It’s Hard to Fire a CCIE

It’s actually hard to fire a CCIE. And no, this isn’t a veiled threat to my boss. Let’s put ourselves in the shoes of management for a moment. The network is a scary black box, you can’t just plug a VGA monitor into it and see what is on the screen.

There are a bunch of different tools, and monitoring systems, none of which work 100% of the time. When the network is really doing something unusual or misbehaving in some way, the answer is never clear. The problem can only be discerned by looking at some crazy looking log files, or worse. If you are asking yourself “what could be worse than a log file?”, then you have obviously never had to read a packet trace.

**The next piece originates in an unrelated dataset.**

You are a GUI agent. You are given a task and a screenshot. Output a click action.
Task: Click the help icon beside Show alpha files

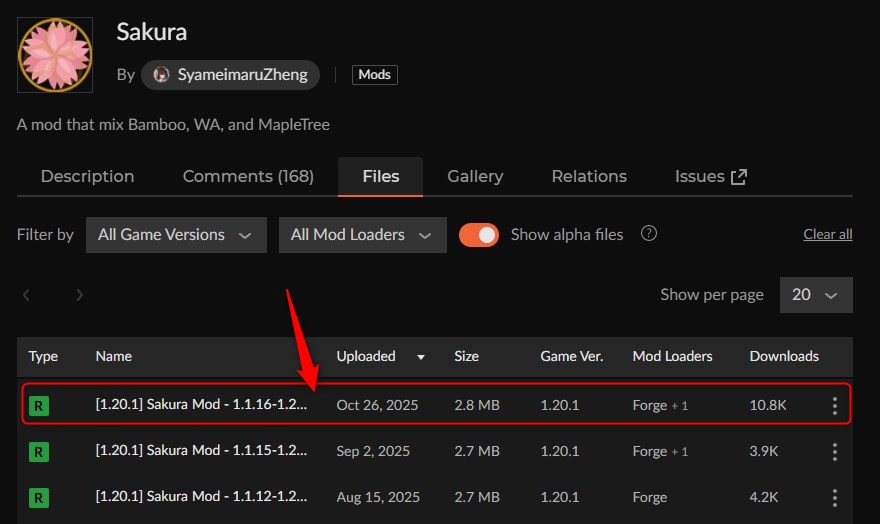pos(649,234)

For those just joining us, this is the second part in this series. In this post I will refer to all network experts as CCIEs. If you are a CCIE, or a JNCIE, any other sort of IE, or just a rock star network architect/engineer, when I talk about CCIEs I’m TALKING ABOUT YOU! It’s a big tent, come in and join us…

So let’s go back to my statement last time. A CCIE does basically these 4 things:

Breaks the Network — My last post
Fixes the Network — This post
Moves/Adds/Changes
Project management

If we jump back into the shoes of our manager, we look at our CCIE employees as a very valuable asset. Lots of companies have one CCIE at most, a few have more than one, and the vast majority of businesses do not have any. Finding CCIEs, hiring CCIEs, employing CCIEs, and keeping CCIEs is difficult. They can be rather expensive and sometimes a bit odd to interact with. So for a manager that actually has one on their staff, what are the benefits?

CCIEs (in addition to doing actual, you know, work) are a bit like insurance. They are the top dogs in the IT organization, they are who you go to when things are REALLY broken. They can’t fix all the application layer issues, but they can at least point to what system is not doing what it should. So your CCIE, possibly by reading a packet capture, can tell your organization where the problem lies. Which server is not responding? And if things are broken and you don’t have a CCIE, what sort of options do you have?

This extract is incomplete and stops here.